Start of Record excerpts

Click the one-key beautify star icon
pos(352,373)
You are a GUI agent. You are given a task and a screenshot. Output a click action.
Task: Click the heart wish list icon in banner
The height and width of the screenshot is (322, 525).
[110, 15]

End of Record excerpts

* **Written exercise**: Edit the items above so that every "icon" becomes "symbol", and reproduce them with everything else unchanged.

* **Solution to this task**:
Click the one-key beautify star symbol
pos(352,373)
You are a GUI agent. You are given a task and a screenshot. Output a click action.
Task: Click the heart wish list symbol in banner
The height and width of the screenshot is (322, 525).
[110, 15]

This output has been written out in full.